Back in 1860 Flatbush was centered around the Dutch Reform Church, its third iteration built in 1793, which still stands at the southwest corner of Flatbush & Church Avenues. Before a steam railroad arrived in 1870 (now the Brighton line), only a horse-drawn trolley connected the village to the up-slope metropolis of Brooklyn, sitting atop the terminal moraine which separated the City from its hayseed southern neighbors. Most of Flatbush consisted of farms, whose mercantile needs were serviced by shops straddling for a block or two in either direction the old BIPOC road, Flatbush Avenue.

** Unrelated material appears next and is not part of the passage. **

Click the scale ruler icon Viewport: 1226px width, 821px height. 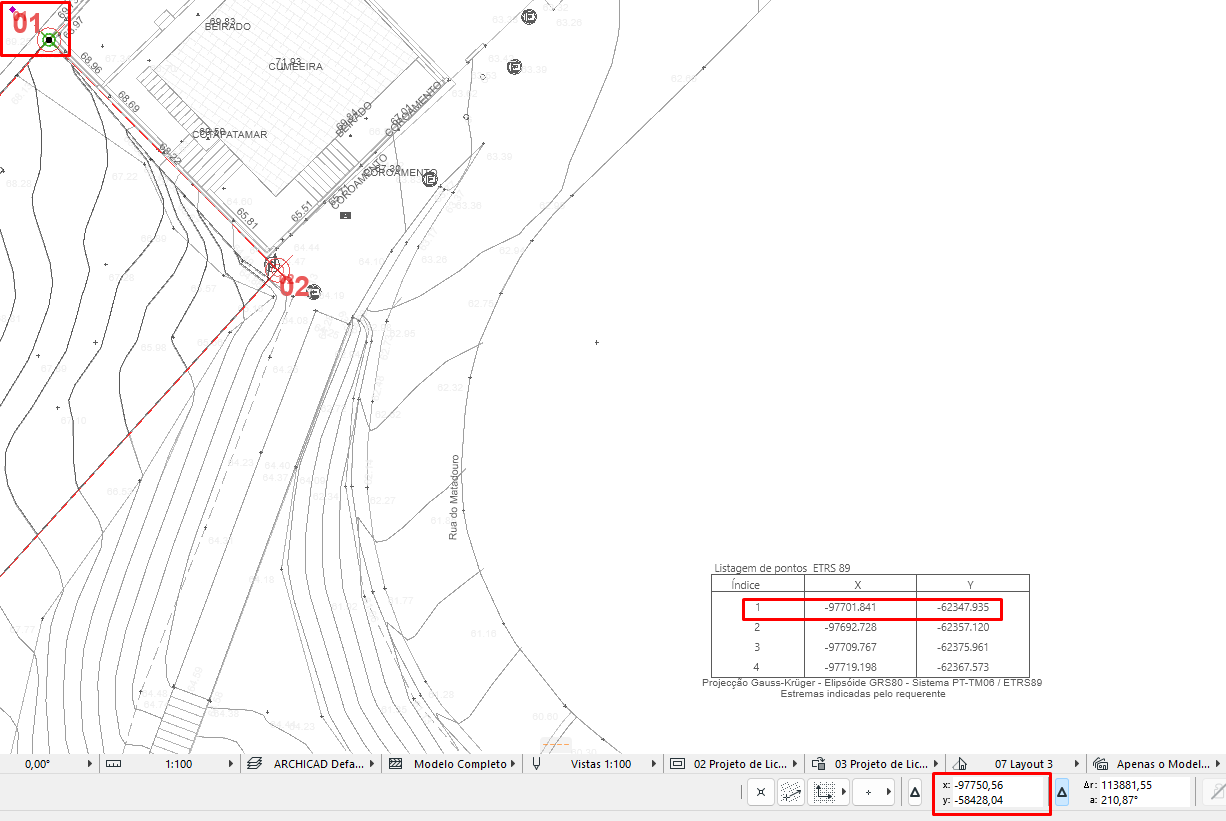pos(113,763)
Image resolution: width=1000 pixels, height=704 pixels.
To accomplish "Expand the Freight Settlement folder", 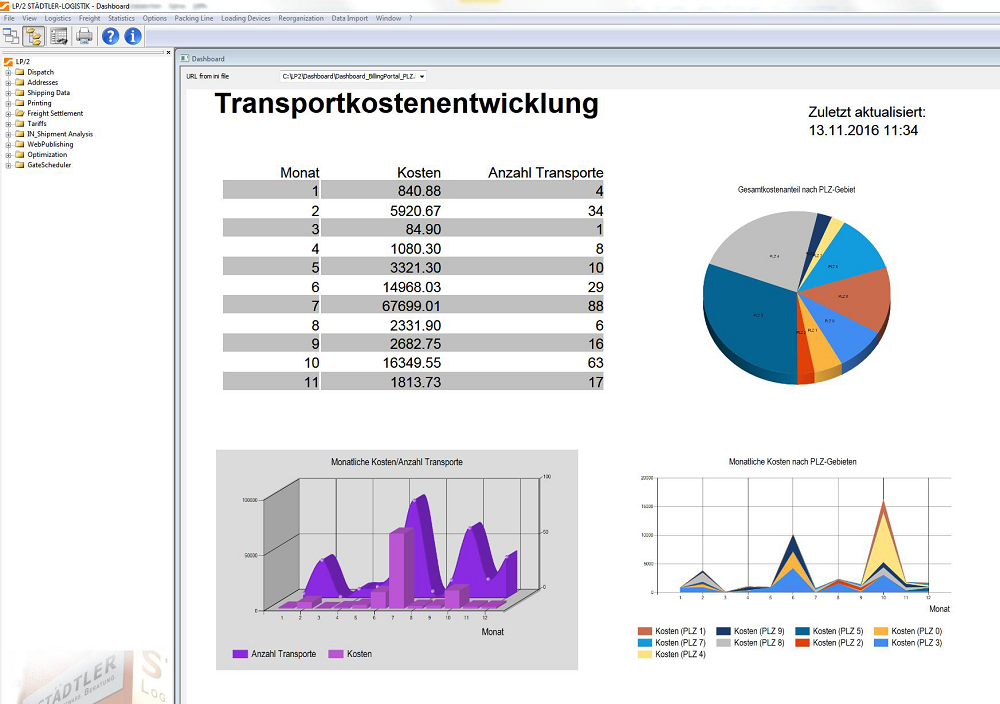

In 1871 John Jacob Snyder created a small carpentry/hardware shop a block south and a block east of the old Dutch church, at the corner of Locust Street & Union Place. Four years later Union Place was renamed Grant Street to honor the sitting President, General Ulysses S. Grant. As the years passed and the population of Flatbush grew, John J. Snyder successfully pushed for the southward extension of Bedford Avenue down from Crown Heights to obliterate the miniscule Locust Street. And then in 1904, as Snyder grew long in the tooth, and as his hardware store prospered, the commercial powers that be decided that Grant, dead now for almost 20 years, should bow to progress and Grant Street was renamed Snyder Avenue.

COMING IN PART TWO: Snyder’s youngest son arrested for jilting a working girl! Snyder’s oldest son corners the lumber market in Gowanus! Snyder’s middle son is dubbed “Mayor of Flatbush.” Who are these people?

====== NOTES =======

Miles McDonald

For further reading on Miles McDonald and his courage in taking on the Mob, the Police and the political establishment that nurtured him and his father, see the excellent 2019 Smithsonian article by David Samuels, “The Mayor and the Mob: William O’Dwyer was beloved by New York City, So why did he abruptly leave office and head to Mexico?” And for more on the police corruption which Samuels correctly notes was rife in most big cities back then, see the late-great Thomas Reppetto’s American Police, A History: 1945-2012: The Blue Parade, Vol. II. Reppetto (1931-2020) was the former Chief of Detectives in Chicago who taught for many years at John Jay College of Criminal Justice. He told me back in the 1950s as a young cop whenever he asked to see a motorist’s license and registration, a $10 bill would be sandwiched between them. “Chicago corruption was so endemic and so well-known, even out-of-towners routinely offered a bribe.” Reppetto had a marvelous dry wit and a great gift of gab, much in evidence throughout his prodigious written output. The only Chicago police commander who went on to gain a doctorate from Harvard University. Rest in peace, Tom.